Dave Munro at Trouble Bound

Dave Munro is the owner of a popular, long running studio called Trouble Bound. Dave’s first tattoo came when he was 16, he has since covered it with another piece.

Tattooing wasn’t really considered a profession when Dave got his start, working in one of only about five tattoo shops in Toronto back in 1993. He’s now been doing it for 22 years.

Many of Dave’s own tattoo inspirations come from his favourite movies. “My left arm is mostly movie monsters because I grew up watching monster movies.”

His right arm is a little more serious, featuring Easter Island statue heads – a fascinating discovery that has stuck with him since learning about Easter Island on a 70’s TV show called Max the Mouse.

Dave says he doesn’t really have any “whim” tattoos, and that “not all of them carry specific meanings, some are very distinct to me or my family, or where I come from.”
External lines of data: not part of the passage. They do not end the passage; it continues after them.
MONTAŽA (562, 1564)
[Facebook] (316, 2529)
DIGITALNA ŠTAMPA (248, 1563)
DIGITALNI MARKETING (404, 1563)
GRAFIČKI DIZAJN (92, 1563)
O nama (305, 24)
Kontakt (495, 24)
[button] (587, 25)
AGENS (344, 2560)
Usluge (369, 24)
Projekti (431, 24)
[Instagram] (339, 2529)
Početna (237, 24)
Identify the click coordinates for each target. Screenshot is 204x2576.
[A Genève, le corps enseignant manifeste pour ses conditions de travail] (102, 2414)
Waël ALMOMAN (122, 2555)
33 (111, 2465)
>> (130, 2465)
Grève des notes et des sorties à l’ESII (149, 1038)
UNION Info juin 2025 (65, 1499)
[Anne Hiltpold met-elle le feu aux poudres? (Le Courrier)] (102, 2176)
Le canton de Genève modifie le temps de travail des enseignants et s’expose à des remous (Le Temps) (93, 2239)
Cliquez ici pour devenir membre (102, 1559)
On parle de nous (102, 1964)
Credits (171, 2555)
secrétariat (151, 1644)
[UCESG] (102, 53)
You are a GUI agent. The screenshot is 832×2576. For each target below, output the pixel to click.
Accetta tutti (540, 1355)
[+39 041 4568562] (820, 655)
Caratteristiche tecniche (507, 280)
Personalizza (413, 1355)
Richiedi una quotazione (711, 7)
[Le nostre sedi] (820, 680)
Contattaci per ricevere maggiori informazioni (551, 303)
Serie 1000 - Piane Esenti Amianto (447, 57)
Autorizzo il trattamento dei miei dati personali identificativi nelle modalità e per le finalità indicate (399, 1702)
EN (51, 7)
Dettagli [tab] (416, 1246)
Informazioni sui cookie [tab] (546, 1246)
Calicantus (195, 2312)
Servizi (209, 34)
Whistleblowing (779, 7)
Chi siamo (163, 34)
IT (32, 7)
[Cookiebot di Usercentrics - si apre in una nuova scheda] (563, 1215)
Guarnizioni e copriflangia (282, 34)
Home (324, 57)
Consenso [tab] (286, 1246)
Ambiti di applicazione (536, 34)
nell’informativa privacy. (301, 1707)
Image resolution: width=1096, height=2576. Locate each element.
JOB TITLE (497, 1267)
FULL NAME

Dave also thinks there is still an unequal balance between how people with tattoos are viewed, in that a “260-pound male with tattoos” will be regarded differently than, say, a woman. “A woman will always find that they will get asked more questions and face more social pressures for having tattoos than I will … because our society is f**ked.”

So then why do people get tattoos? Dave thinks it’s because people are stupid, but that’s half the fun of it for him.

“Human beings have been stabbing each other with charcoal and soot since the dawn of time, it predates language…we’ve always done it, I don’t think we’ll ever understand why we do it. It’s not practical and it’s not logical, and it’s one of the things I enjoy about it.”